Mechanistic Interpretability in Large Language Models

🔍 Research Focus: Understanding the Inner Workings of LLMs

I am a Research Assistant at the University of Tübingen, working with Dr. Thomas Wolfers and Dr. Çağatay Yıldız on the mechanistic interpretability of large language models. My research centers on developing novel approaches to understand how these complex systems acquire, represent, and access knowledge.

📰 Recent News

June 2025: New preprint released: "Beyond Benchmarks: A Novel Framework for Domain-Specific LLM Evaluation and Knowledge Mapping" on arXiv
April 2025: Paper "Investigating Continual Pretraining in Large Language Models" accepted at TMLR
April 2025: Started Research Assistant position at University of Tübingen under Dr. Thomas Wolfers and Dr. Çağatay Yıldız
March 2025: Successfully defended Master's thesis on "Mechanistic Understanding of Factual Knowledge in LLMs" at Bethge Lab
2024: Awarded Deutschlandstipendium scholarship for outstanding academic achievements

🧪 Current Research

My work focuses on two complementary areas:

Knowledge Measurement & Evaluation: Developing contamination-free evaluation frameworks for domain-specific knowledge in LLMs, extending beyond traditional perplexity metrics to understand true domain understanding.

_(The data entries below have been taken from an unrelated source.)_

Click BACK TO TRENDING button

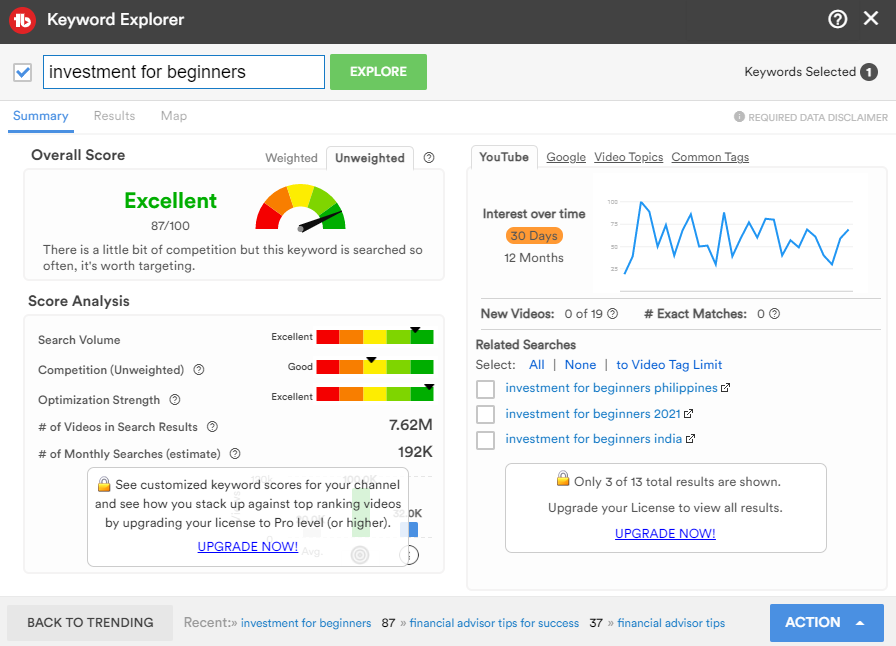click(x=90, y=622)
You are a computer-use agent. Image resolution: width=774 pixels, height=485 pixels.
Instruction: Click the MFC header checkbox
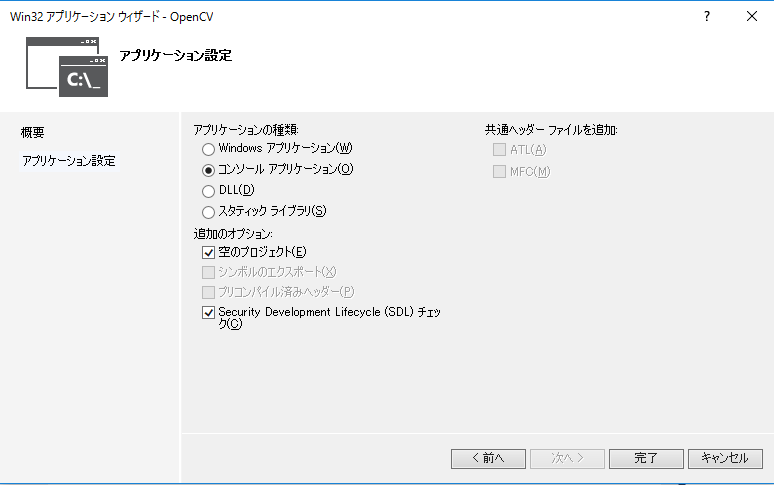[500, 172]
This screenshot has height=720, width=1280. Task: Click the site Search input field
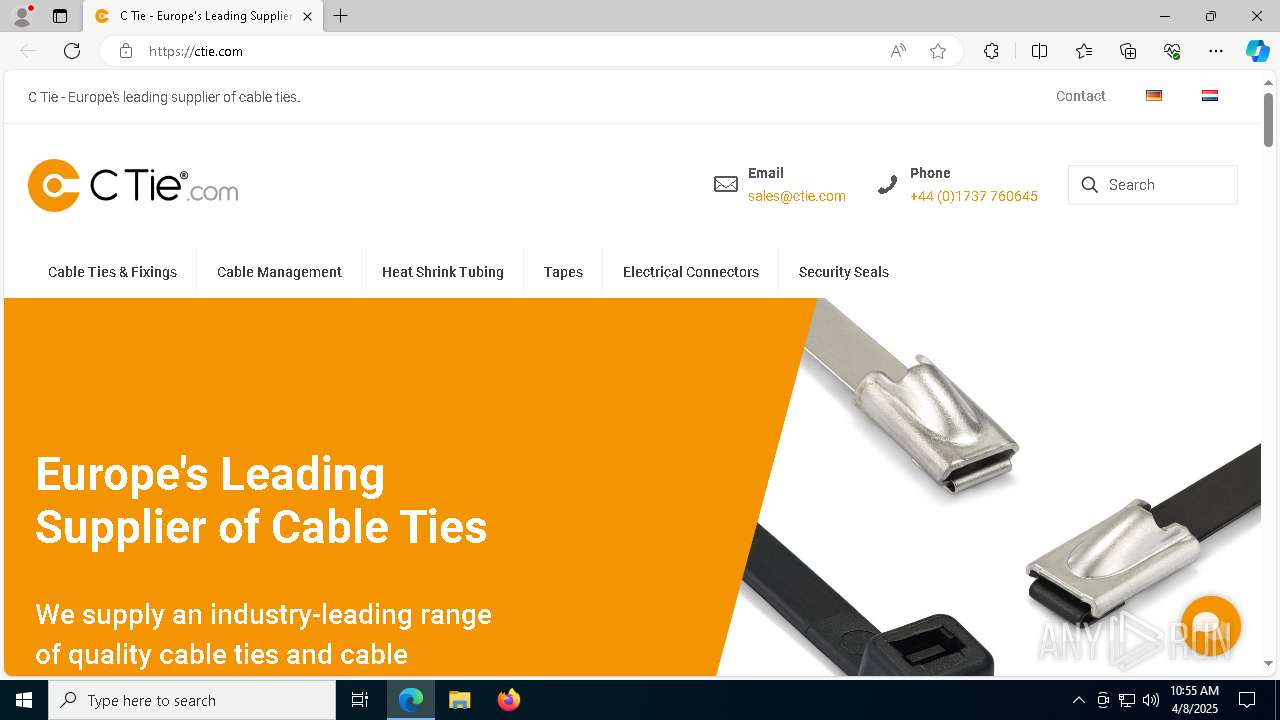(x=1153, y=185)
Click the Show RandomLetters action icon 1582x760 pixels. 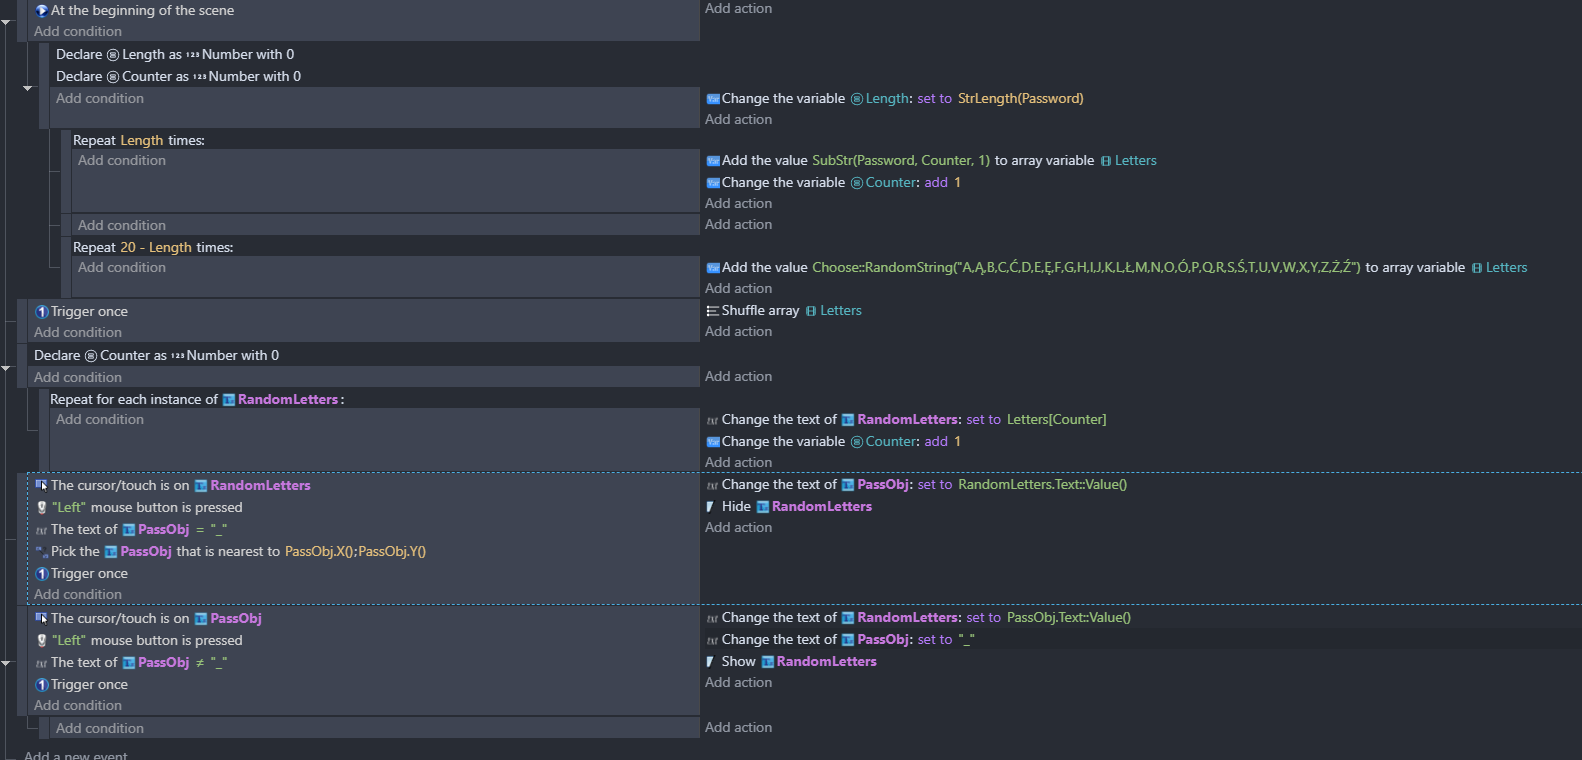click(x=711, y=662)
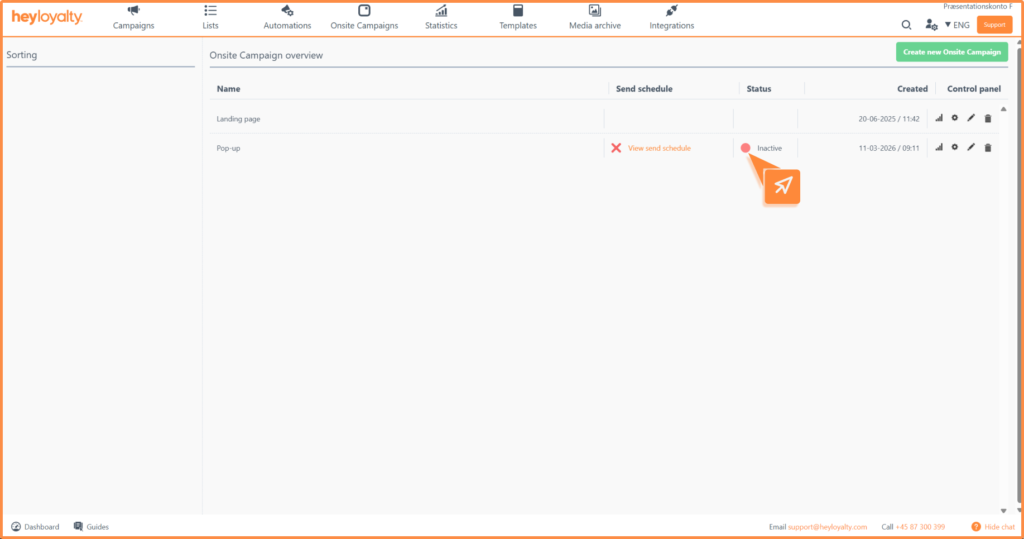The image size is (1024, 539).
Task: Click Hide chat in the footer
Action: click(993, 526)
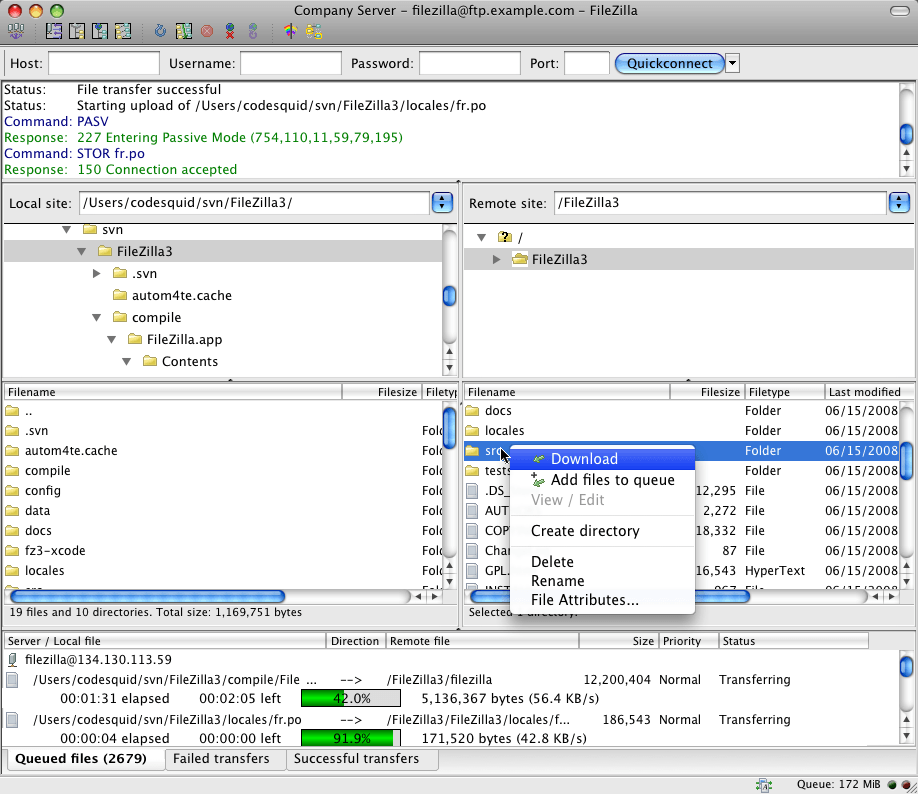Open the Quickconnect options dropdown
Screen dimensions: 918x794
click(732, 63)
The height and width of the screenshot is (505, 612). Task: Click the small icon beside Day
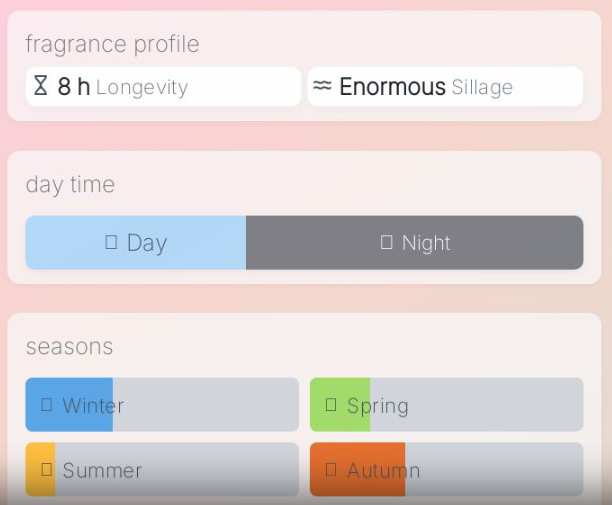pyautogui.click(x=111, y=242)
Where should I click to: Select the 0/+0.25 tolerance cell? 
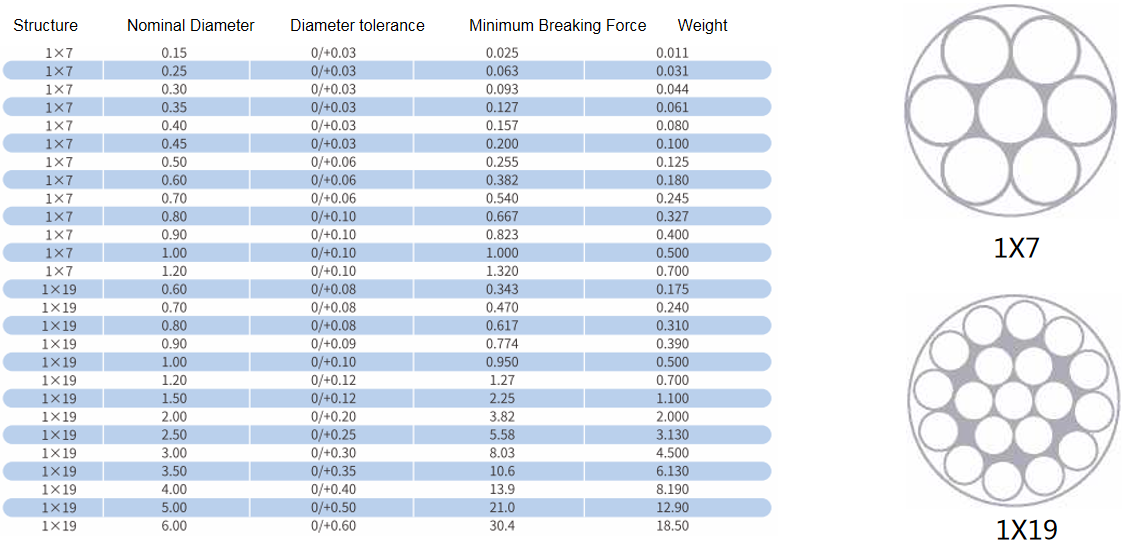pyautogui.click(x=334, y=435)
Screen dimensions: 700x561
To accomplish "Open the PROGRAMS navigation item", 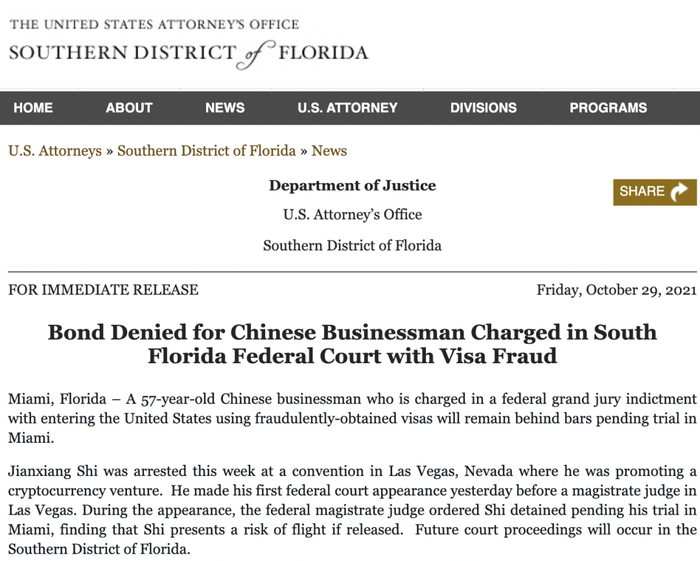I will coord(608,108).

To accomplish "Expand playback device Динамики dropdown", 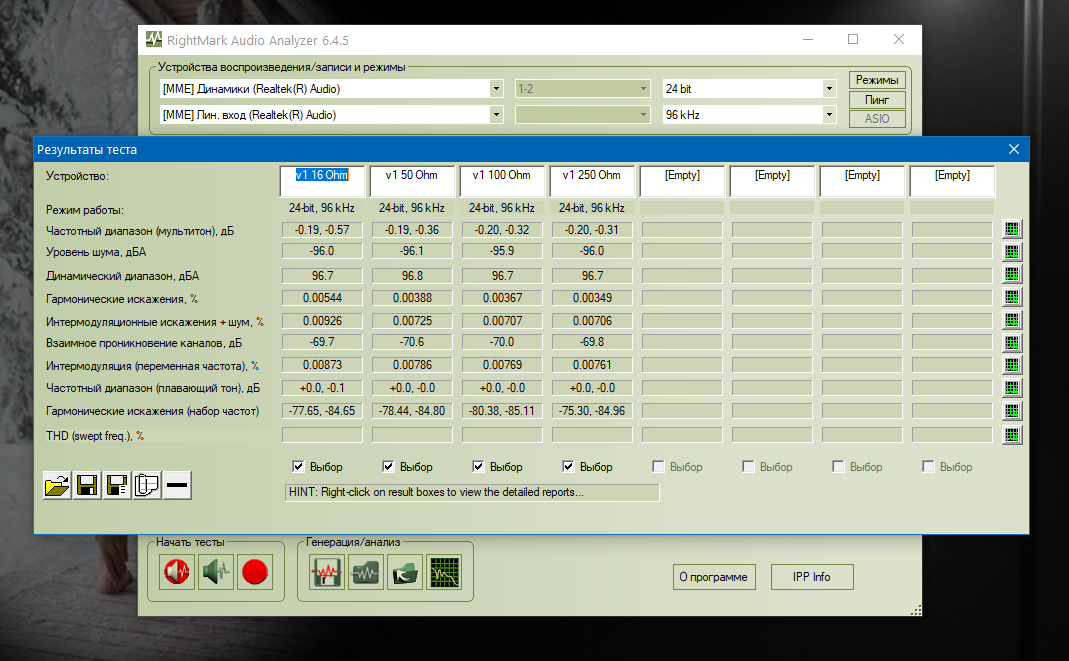I will click(496, 89).
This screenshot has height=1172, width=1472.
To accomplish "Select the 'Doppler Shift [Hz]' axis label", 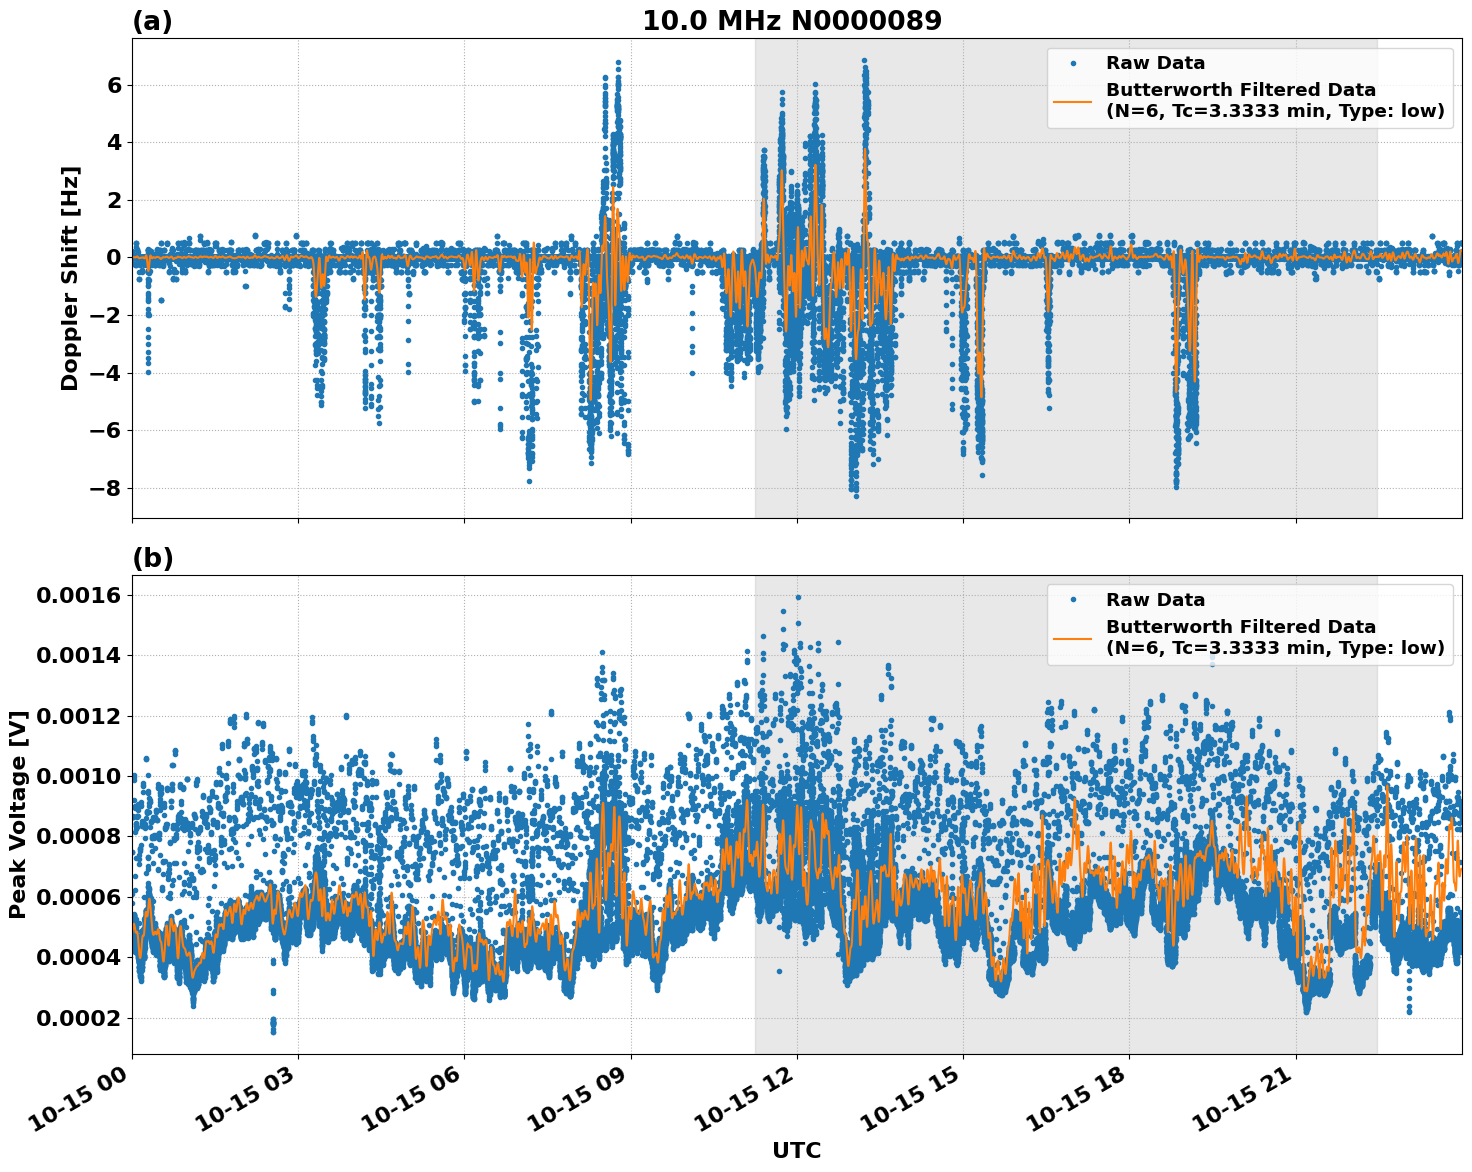I will tap(70, 278).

Activation Engineering: Investigating how domain knowledge emerges as targetable directions in model activation space, enabling systematic control without traditional fine-tuning approaches.

💡 Research Philosophy

Following Richard Feynman’s principle “What I cannot create, I do not understand,” my research aims to reverse-engineer the internal mechanisms of language models. By understanding how these systems process and represent knowledge, we can build more reliable, controllable, and interpretable AI systems.

🔬 Key Contributions

Domain-Specific Evaluation: Created deterministic pipelines for contamination-free LLM evaluation using large-scale datasets (arXiv: 1.56M documents, M2D2: 8.5B tokens)
Continual Learning: Investigated how model size affects knowledge acquisition and retention during continual pretraining across diverse domains
Activation Engineering: Developed techniques to access latent knowledge through steering vectors and activation patterns

🎯 Impact & Applications

This research enables practical breakthroughs in:

Model Efficiency: Targeted knowledge editing without full retraining
Safety & Control: Direct model steering through activation engineering
Robust Evaluation: Better understanding of what models truly know vs. memorize
Knowledge Transfer: Optimizing how models adapt to new domains

Research conducted at the Bethge Lab, Vernade Lab, and in collaboration with the Mental Health Mapping Lab, University of Tübingen.